Some at DBEDT wondered if the decline in small, individual stores might be more associated with generational change, shifting priorities and the fact that many established locations are worth more as real estate than as retail operations.
"There is disagreement among economists about whether a small shop went out of business just because Sports Authority or Walmart was there," says one DBEDT official. "Just to say so many mom and pops have gone away since the big boxes came in is not enough to (persuade) our economists."
A 2010 study commissioned by Sarasota County in Florida was not so equivocal. The city wanted to know the impact of big boxes on property taxes, and J. Patrick Whalen and Joseph Minicozzi of Public Interest Projects (a group that promotes, among other things, "smart growth") concluded that dense, mixed-use urban development generates much more property tax revenue per acre than big boxes or isolated shopping malls.
"What is most surprising to me is that it's taken planners so long to ask such questions and begin looking at the data in this way," says Peter Katz, director of urban planning for Sarasota.
A 2007 report by Elena G. Irwin and Jill Clark of Ohio State University, published in the Journal of Regional Analysis and Policy, looked at the many other studies of big boxes around the nation. They said these various other reports concluded:
• Big boxes force some existing retailers out of business.
• Consumers save a lot of money when grocery superstores open in their community. Competition from the superstore drives down prices at other grocery stores, so all local households – not just those who shop at the superstore – save an average of 25 percent in food expenditures.
• Retail wages at the county level decline by about 7.5 percent as a result of the opening of a Walmart store.
• Higher infrastructure costs occur due to traffic congestion and other factors.
The threat of bigger stores is old news for the Mainland and Hawaii. From the time the S.H. Kress Department Store opened in Hilo in 1932, local people have worried that big outside retailers would destroy our Island economy and bankrupt countless mom and pops. The same arguments were heard when Sears, Longs and Safeway first entered the market. In each case, they changed the retail landscape and pushed a few stores over the edge, always because local customers wanted to shop at the new stores.
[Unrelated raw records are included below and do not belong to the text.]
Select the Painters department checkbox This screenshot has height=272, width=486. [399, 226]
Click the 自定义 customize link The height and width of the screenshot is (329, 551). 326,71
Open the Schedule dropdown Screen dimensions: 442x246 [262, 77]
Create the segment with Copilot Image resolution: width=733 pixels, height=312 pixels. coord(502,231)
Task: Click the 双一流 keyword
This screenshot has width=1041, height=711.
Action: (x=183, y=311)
When Ala Moana Center opened after statehood, the downtown Honolulu shopping district centered around Fort Street slumped. Who would go into a local dress shop when there was a huge Sears nearby, with long hours and plenty of free parking? Many people see big-box stores as simply another turn of the wheel in the hyper-competitive world of retail sales.
Kauai County councilwoman JoAnn Yukimura, who led the successful effort to ban superstores there, recently attended a conference in Florida at which researchers Whalen and Minicozzi spoke.
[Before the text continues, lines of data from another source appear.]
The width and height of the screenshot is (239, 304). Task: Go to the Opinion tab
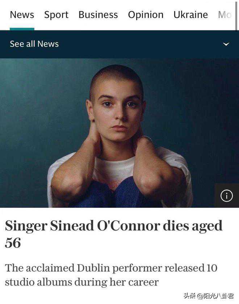146,15
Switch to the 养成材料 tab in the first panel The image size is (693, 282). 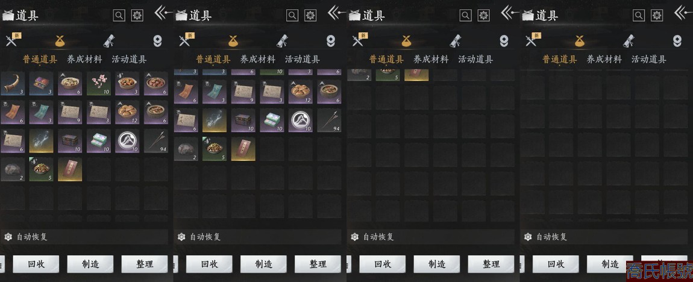[84, 59]
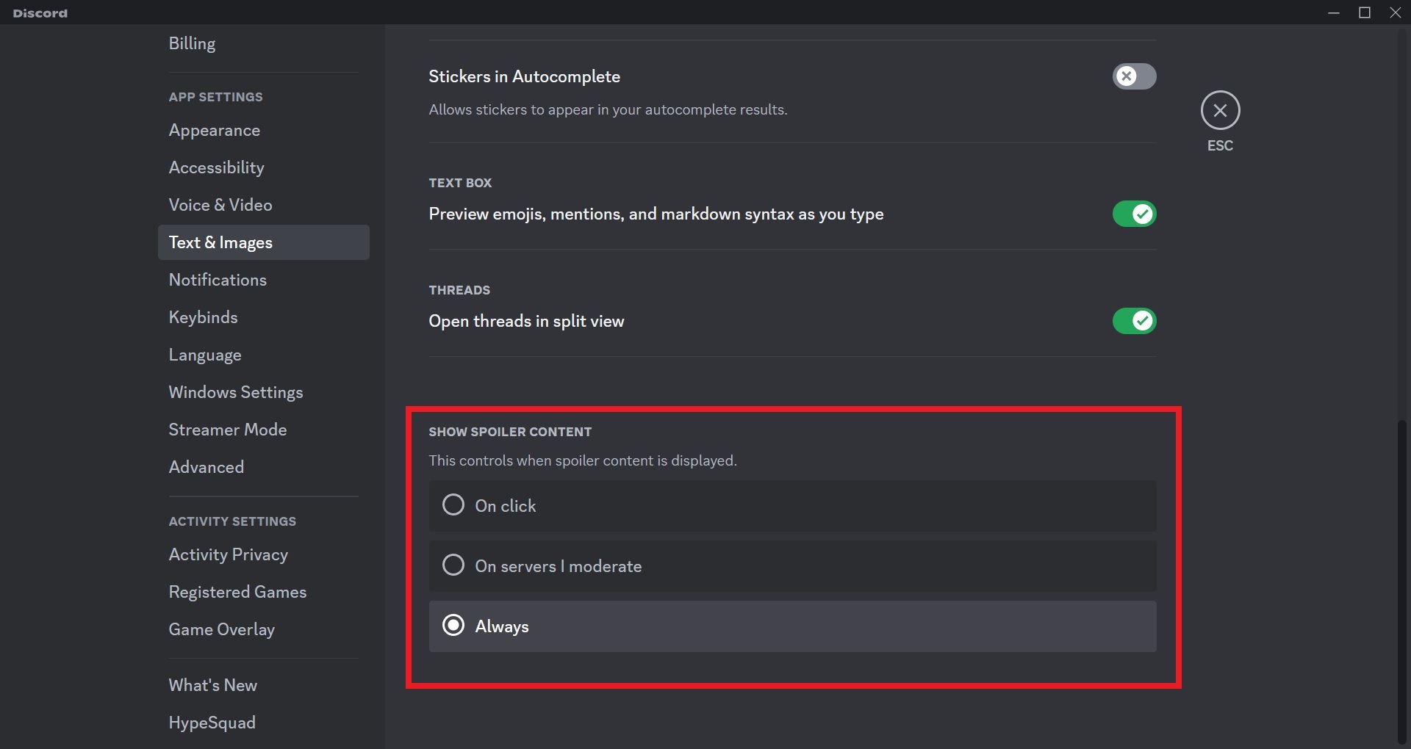Select the Always spoiler radio button

click(x=453, y=626)
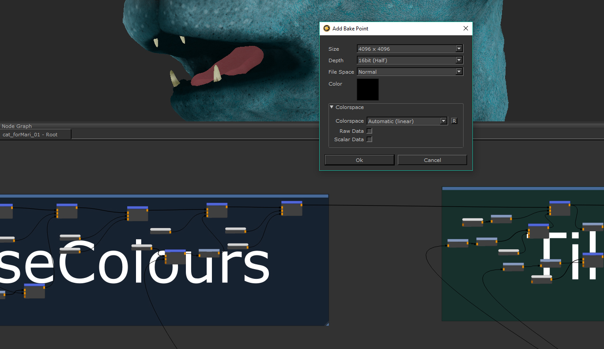Collapse the Colorspace section triangle
Image resolution: width=604 pixels, height=349 pixels.
pos(332,107)
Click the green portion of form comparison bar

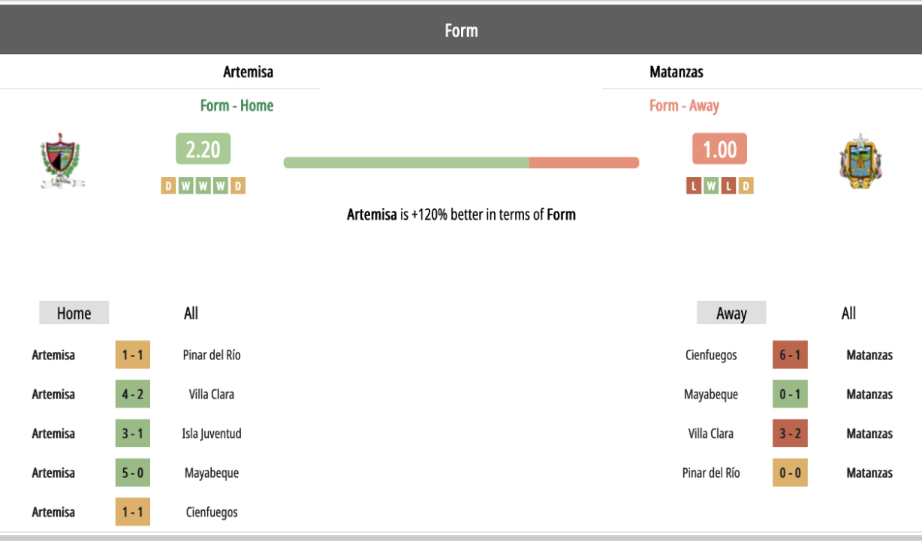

"They would have put our small businesses out of business," Yukimura tells Hawaii Business. "There was also a question of scale. We have a four-story height limit on buildings, but the square footage still would have been immense. It just didn't fit with our community."
Maui County Council has considered an ordinance similar to the Kauai ban. Riki Hokama, then serving as Maui Council's chair, says he introduced the legislation at the request of constituents. The proposal would forbid stores of greater than 90,000 square feet of retail space if they either stocked more than 25,000 different products or devoted more than 20,000 square feet to groceries. That's language similar to other anti-big box proposals in Hawaii and on the Mainland.
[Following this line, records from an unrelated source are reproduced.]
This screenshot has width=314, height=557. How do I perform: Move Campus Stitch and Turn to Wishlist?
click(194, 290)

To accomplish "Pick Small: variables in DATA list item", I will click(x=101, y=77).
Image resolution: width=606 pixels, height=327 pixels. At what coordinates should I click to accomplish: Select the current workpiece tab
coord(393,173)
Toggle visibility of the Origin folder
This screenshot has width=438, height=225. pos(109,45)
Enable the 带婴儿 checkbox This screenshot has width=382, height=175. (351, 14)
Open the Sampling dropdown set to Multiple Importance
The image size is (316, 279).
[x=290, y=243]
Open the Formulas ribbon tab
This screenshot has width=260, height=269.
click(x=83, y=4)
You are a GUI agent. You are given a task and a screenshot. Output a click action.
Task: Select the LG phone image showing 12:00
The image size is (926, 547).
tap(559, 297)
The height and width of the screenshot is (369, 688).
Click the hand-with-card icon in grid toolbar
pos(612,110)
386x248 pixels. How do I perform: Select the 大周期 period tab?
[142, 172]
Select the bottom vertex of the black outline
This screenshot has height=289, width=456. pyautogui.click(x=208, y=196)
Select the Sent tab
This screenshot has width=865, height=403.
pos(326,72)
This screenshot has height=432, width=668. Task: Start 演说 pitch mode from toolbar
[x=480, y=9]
While the issue remains alive, it is not at the top of the Council's agenda now, Hokama says, in part because of the weak economy.
"With the bad economy right now, everybody is looking for a bargain," Hokama says. "I hope we will still see value and support our local businesses, but people have to make tough choices."
A group called Save Maui Now is circulating a petition that says, "These stores are an economic disaster most places, but in a place like Maui, they are especially destructive to the economy, environment, infrastructure, and island way of life that makes Maui the paradise it is."
Hokama understands the dilemma of saving money vs. buying local. After all, he explains, he favors Maui-brand Roselani ice cream, but often picks it up at his local Big Box.
The Iwilei area of Honolulu, once solely an industrial and warehousing district, is now home to the largest concentration of adjacent big-box stores in Hawaii. It's also home to a series of small businesses – almost all of them restaurants and fast-food outlets – that feed off the traffic that big boxes attract.
Locally owned City Mill and Hardware Hawaii stores, for instance, have held their own despite mega-competitors such as Lowe's and Home Depot.
Big boxes also sometimes act as magnets for small retailers who cluster around the mega-stores and feed off the traffic they generate. An entire retail neighborhood grew up around Costco after it opened in Salt Lake (now the site of a Target store). The same thing happened when Costco moved to Iwilei, where the satellites include Hawaiian Furniture and Lamp Co. and the fast-food restaurants Max's of Manila, Quiznos Sub and L&L Hawaiian Barbecue.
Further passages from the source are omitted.